В центре всех «философических» исканий Л. Н. Толстого стоит вопрос о моральном совершенстве человека; от разрешения этого вопроса зависит и им определяется все остальное; именно в ответе на него тонет и исходный страх смерти; именно опыт морального совершенства открыл ему и смысл всей жизни, и возможность заполнить ужаснувшую его вначале богопустынность современной души. Строго говоря, все миросозерцание Л. Н. Толстого выращено им из морального опыта, который вознесся надо всем, все судил и осудил, все заменил и вытеснил: и религиозный опыт, и жажду знания, и силу художественно-самозаконного ви?дения, и правосознание, и любовь к родине[86]… Моральность стала высшей, самодовлеющей и единственной ценностью, пред которой обесценилось все остальное.[87] Все учение его есть не что иное, как мораль, и в этом заложено и этим определено уже все дальнейшее.
Мораль Толстого как философическое учение имеет два источника: во-первых, живое чувство жалостливого сострадания, именуемое у него «любовью» и «совестью», и, во-вторых, доктринерский рассудок, именуемый у него «разумом». Эти две силы выступают у него обособленно и самодовлеюще, не вступая ни в какие высшие, исправляющие и углубляющие сочетания и отнюдь не сливаясь друг с другом: сострадание поставляет его учению непосредственный материал, рассудок формально теоретизирует и развивает этот материал в миросозерцающую доктрину. Всякий иной материал отметается как мнимый и фальшивый, откуда бы он ни проистекал; всякое отступление от рассудочной дедуктивной последовательности отметается как недобросовестная уловка или софизм.[88] Все миросозерцание его может быть сведено к тезису: «надо любить (жалеть), к этому приучать себя, для этого воздерживаться и трудиться, в этом находить блаженство, все остальное отвергнуть».[89] И все его учение есть рассудочное развитие этого тезиса.
Именно форма рассудочной морали придаст его учению черту раздвоенного самочувствия, постоянно памятующего о своем грехе и противопоставляющего «себя» – «своей злой похоти».[90] Моралист всегда внутренне раздвоен; он напуган собственной грешностью, мнительно оглядывается на нее, педантически следит за ней, судит ее, запугивает ее и остается сам запуганным ею, всегда готовым к самопонуждению и неспособным к цельному, сильному героическому порыву. Но именно такая цельность и такой порыв бывают необходимы для внешнего пресечения зла. Далее, форма рассудочной морали придает его учению черту всеуравнивающей строгости, признающей только полноту недостижимого идеала,[91] только одну линию (один критерий!), и притом прямую линию (никаких отступлений!). Для рассудка все ясно и просто, он не видит сложности внутренней и внешней жизни, он не знает трагических противоречий, его дело – упростить сложность до ясности и свести ясность к систематическому единству. Он слеп для реальности и имеет дело только с отвлеченными понятиями. В морали он даст единый критерий, схему, трафарет, штамп и отметает то, что ему не покоряется. Он ригорист, его тянет к общеутвердительным и общеотрицательным суждениям: все есть – или «а», или «не а»; всякое «а» одобряется, всякое «не а» осуждается, а все остальное – вызывает его гнев как изобретение «свое-корыстия» и «недобросовестности». Отсюда неспособность рассудка усмотреть сложность и глубину жизненных положений и отношений, отсюда и неспособность его разрешать вопросы жизненной целесообразности, которые превращаются дли него в вопросы моральной верности. Но именно ви?дение сложности и целесообразности жизнеотношений бывает необходимо для физического сопротивления злу.
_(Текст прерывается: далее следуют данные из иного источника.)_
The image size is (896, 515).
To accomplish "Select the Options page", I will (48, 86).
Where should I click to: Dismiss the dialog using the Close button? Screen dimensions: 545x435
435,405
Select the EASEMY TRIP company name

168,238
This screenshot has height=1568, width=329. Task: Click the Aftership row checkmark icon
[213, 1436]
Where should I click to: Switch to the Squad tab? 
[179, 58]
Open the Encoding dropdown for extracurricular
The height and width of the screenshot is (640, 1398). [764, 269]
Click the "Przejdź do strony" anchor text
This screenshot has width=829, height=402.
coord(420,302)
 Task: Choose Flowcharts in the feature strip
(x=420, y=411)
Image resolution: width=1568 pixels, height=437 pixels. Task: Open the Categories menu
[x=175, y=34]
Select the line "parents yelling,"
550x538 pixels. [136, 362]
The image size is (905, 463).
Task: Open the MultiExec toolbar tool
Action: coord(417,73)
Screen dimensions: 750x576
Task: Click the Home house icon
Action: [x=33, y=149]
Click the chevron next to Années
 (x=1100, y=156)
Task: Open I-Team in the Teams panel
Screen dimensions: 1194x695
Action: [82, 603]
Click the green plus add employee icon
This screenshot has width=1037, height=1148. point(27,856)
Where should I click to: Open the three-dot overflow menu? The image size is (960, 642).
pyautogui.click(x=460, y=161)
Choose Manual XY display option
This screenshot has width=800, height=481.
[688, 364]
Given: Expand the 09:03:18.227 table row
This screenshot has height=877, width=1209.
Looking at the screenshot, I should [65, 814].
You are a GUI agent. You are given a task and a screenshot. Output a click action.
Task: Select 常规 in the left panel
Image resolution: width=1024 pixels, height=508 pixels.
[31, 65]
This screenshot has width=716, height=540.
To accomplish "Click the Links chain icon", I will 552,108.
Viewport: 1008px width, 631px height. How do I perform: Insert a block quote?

Далее, форма рассудочной морали придает учению Толстого черту своеобразного эгоцентризма и субъективизма. Запуганный своими греховными вожделениями и необходимостью подвести их под суд единого прямого критерия, моралист начинает испытывать «зло» своей души как подлинное, главное и единственное зло и свою внутреннюю моральную борьбу как центральное событие мира. Мораль всегда учит не о «добре» и «зле», а о личной доброте и личной порочности; она занята атомом, человеческим индивидуумом; и кругозор ее внимания ограничен: моралист отвращен обычно ото всего, кроме непосредственного состояния личной души. Это объясняется тем, что мораль есть хотя в общем и необходимая, но первичная, низшая стадия восхождения к практическому совершенству. На этой стадии первоначальная, инстинктивная установка себялюбия, присущая самосохраняющейся особи, является еще не преодоленной; направленность (интенция) личной воли и внимания уже обновлена и вступила в духовную стадию – ибо человек ищет некоего объективно-значащего совершенства, но предметный объем внимания очерчен пределами личности и прежний инстинктивный «эгоизм» уступил свое место «моральному эгоцентризму». Моралист есть существо, завернувшееся в себя (интровертированное) и сосредоточенное на своих состояниях и переживаниях, на своих склонностях и заслугах. Для него важнее и ценнее воздержаться самому от какого-нибудь дурного поступка, чем внести целую живительную струю в общественную – церковную, национальную или общественную жизнь. Эта сосредоточенность на своем, внутреннем (и притом именно с точки зрения моральности) – бывает у него нередко столь сильна, что он фактически верит в реальность своего личного настроения и не очень верит в реальность чужих душевных состояний и чужих внешних поступков.[92] Постоянно разбираясь в своей душе и педантически добиваясь верного знания ее и верного суждения о ней, он не научается верно воспринимать чужие настроения и привыкает считать чужие души темной, неизвестной, невоспринимаемой сферой, о которой ни он, ни кто другой «не в праве судить». Необходимая каждому человеку работа внутреннего самосовершенствования постепенно приобретает в его жизни подавляющее, исключительное значение, доходя иногда до моральной мнительности и подозрительности: он становится пленником, рабом собственной добродетели, и если он при этом отметает все остальные духовные измерения и возводящие пути, то жизнь его приобретает оттенок самоопустошающегося педантизма.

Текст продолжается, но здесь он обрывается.